Michael Unbroken: I once posted that I don’t believe all parents did the best they could. It struck a nerve. But sometimes it does feel like a cop-out.
Still, it becomes a path to healing for many.
What have you learned about the healing process?
Jackie Tantillo: Some use art. Some use music. Some transform through physical health. But ultimately, healing often starts with forgiveness—if you can find it.
Even the people who experienced the worst can reach that point. Or they become parents and decide to do it differently. That’s healing too.
Michael Unbroken: Is there a story from your show that changed how you mother your children?
Jackie Tantillo: Listening. Not just hearing, but truly listening. Making eye contact. Turning off the phone. That’s everything.
And engaging one-on-one—doing something together, whether it’s reading, walking, painting. That’s how you bond. That’s how you really get to know each other.
Michael Unbroken: Jackie, thank you so much. For people who want to find your podcast?

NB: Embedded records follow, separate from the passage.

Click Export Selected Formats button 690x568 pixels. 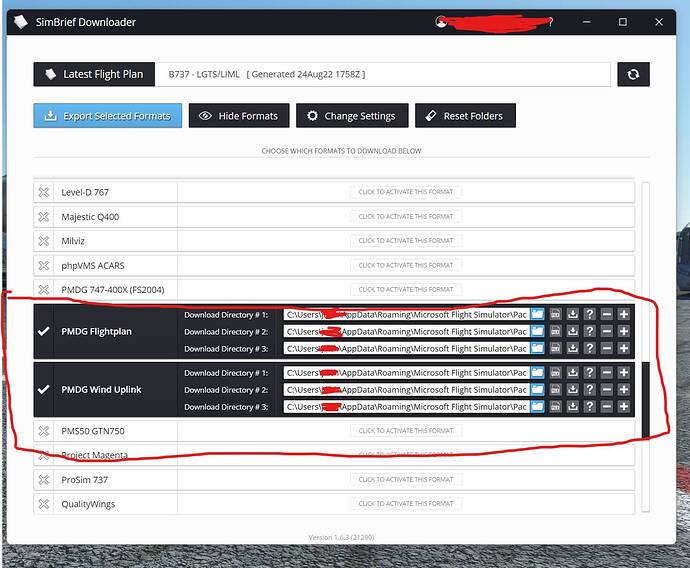107,116
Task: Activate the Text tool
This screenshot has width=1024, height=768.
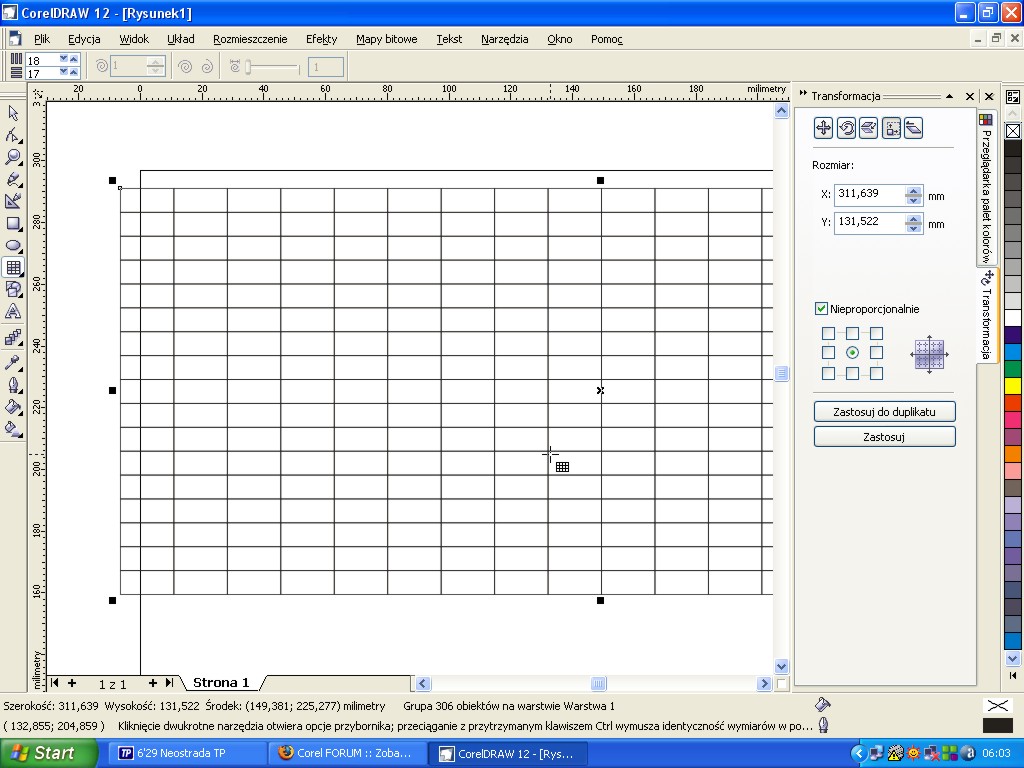Action: click(x=14, y=312)
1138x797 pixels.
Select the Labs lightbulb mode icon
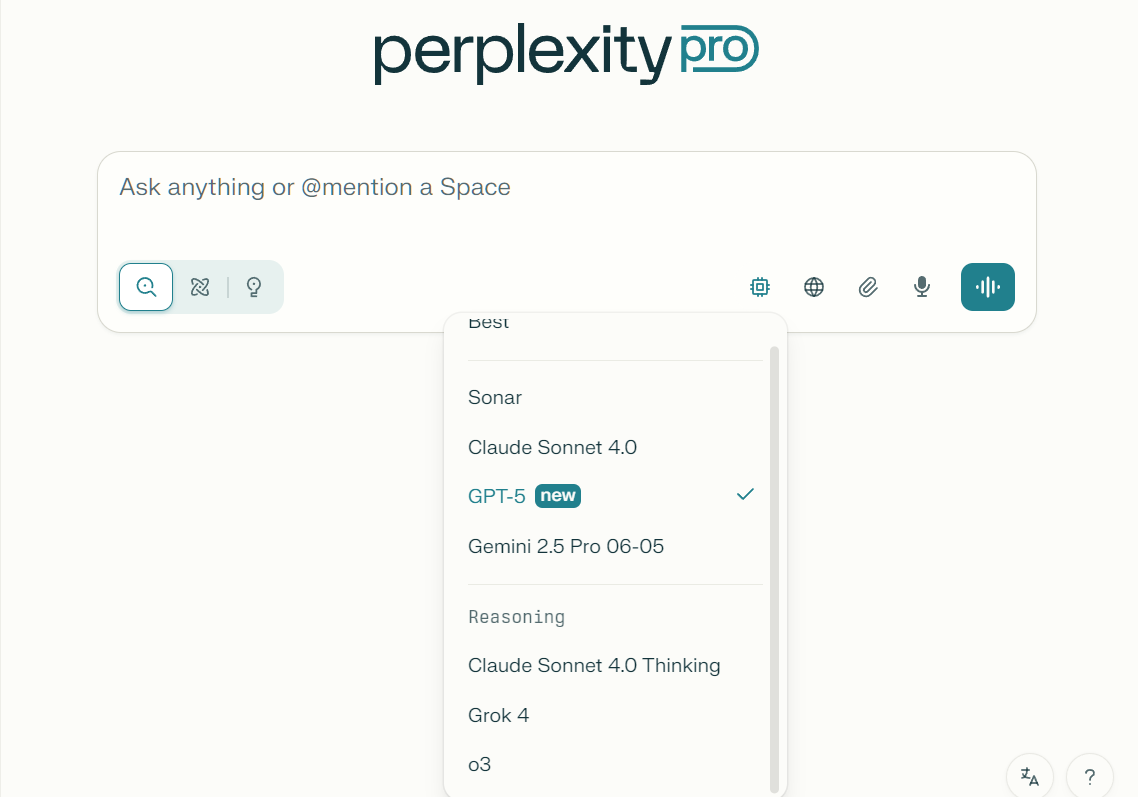(x=254, y=287)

Jackie Tantillo: Just search Should Have Listened to My Mother or my name—Jackie Tantillo. We're everywhere.
Michael Unbroken: Brilliant. Final question: what does it mean to be unbroken?
Jackie Tantillo: To be whole and sound. If I can love myself as much as I love others—give myself that time and grace—I think I’m on the path to being unbroken.
Michael Unbroken: I love that. Thank you again. And thank you, Unbroken Nation. Share this with someone—maybe even your mother.
Until Next time, Be Unbroken.
I'll see you guys.

Michael Unbroken
Coach
Michael is an entrepreneur, best-selling author, speaker, coach, and advocate for adult survivors of childhood trauma.

Jackie Tantillo
Podcast Host, Voice Over Artist
BIO:
Jackie Tantillo is currently the Host and Exec Producer of the "Should Have Listened to my Mother" Podcast. SHLTMM Podcast is a 2024 People's Choice Podcast Award Winner for best podcast in the "Society and Culture" Category. SHLTMM is also a 2024 Nominee in two additional categories including, "Best Female" Hosted Podcast & Best Podcast in the "Kids and Family" category. SHLTMM is an ongoing conversation about mothers/female role models and the role they play/played in ones life.
Jackie has worked in broadcasting as on-air talent (radio), on camera talent (commercials and industrials), a national and international Voice Over talent, Voice Over Acting Instructor and producer and production coordinator for over four decades.
As a DJ Jackie, or "Juani," her family nickname, had the luxury of sitting down with endless iconic musicians and performers, including Clarence Clemens, Don Henley, Joe Walsh, Kate Pierson of the B-52s, Lou Reed, Roland Orzabal of Tears for Fears, Elvis Costello, and so many more. While an on-air talent, Jackie/Juani, worked in tandem as a stringer for the ABC Rock Radio Network-Young Adult News Call.
Currently Jackie is enjoying her conversations with guests from around the world on her podcast. Jackie emphasizes, "everyone has stories to tell of their mother/female role model and it's important to reflect on that personal relationship whether good or bad."